• Material provided:
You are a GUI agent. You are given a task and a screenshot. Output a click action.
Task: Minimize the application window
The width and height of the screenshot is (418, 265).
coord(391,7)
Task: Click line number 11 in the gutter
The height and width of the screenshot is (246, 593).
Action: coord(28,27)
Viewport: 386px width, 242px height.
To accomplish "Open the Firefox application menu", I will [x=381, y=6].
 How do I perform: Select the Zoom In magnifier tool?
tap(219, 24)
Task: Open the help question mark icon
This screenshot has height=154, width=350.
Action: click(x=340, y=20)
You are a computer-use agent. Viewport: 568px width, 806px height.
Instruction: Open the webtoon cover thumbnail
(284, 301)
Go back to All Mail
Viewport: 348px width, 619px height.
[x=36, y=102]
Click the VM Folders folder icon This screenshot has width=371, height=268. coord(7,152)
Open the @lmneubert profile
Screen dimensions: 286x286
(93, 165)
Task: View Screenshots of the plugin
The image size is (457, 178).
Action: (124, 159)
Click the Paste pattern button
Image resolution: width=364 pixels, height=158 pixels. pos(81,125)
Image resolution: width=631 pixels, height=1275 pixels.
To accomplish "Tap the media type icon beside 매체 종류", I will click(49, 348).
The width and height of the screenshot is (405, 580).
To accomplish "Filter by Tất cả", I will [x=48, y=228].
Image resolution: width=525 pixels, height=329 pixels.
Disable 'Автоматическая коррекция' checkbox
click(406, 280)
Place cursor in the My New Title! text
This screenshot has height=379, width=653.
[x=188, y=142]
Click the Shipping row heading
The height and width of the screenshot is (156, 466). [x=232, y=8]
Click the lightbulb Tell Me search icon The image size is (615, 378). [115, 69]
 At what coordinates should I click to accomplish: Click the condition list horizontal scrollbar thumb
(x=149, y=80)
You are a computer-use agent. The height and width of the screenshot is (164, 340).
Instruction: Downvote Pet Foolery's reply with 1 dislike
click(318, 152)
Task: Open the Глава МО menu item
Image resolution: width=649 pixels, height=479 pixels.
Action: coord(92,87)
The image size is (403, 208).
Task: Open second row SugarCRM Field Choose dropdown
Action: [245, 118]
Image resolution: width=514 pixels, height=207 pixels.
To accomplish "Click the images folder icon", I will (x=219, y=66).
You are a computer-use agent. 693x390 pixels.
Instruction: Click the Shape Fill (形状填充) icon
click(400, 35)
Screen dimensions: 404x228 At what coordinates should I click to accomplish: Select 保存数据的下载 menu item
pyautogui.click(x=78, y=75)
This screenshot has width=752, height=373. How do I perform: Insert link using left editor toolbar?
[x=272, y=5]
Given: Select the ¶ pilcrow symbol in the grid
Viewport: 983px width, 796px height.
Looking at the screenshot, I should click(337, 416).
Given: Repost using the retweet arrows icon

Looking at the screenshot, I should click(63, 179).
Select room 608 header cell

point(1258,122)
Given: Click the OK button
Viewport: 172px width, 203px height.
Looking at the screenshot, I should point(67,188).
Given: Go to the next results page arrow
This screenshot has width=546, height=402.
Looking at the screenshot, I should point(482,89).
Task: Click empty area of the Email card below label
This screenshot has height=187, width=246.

• Aim of the exercise: Identify the lines in the entries above that contain "agent", then copy them out.

• Task response:
You are a GUI agent. You are given a task and a screenshot. Output a click action.
You are a computer-use agent. Viewport: 568px width, 806px height.
You are a computer-use agent. The height and width of the screenshot is (164, 340).
You are a computer-use agent. 693x390 pixels.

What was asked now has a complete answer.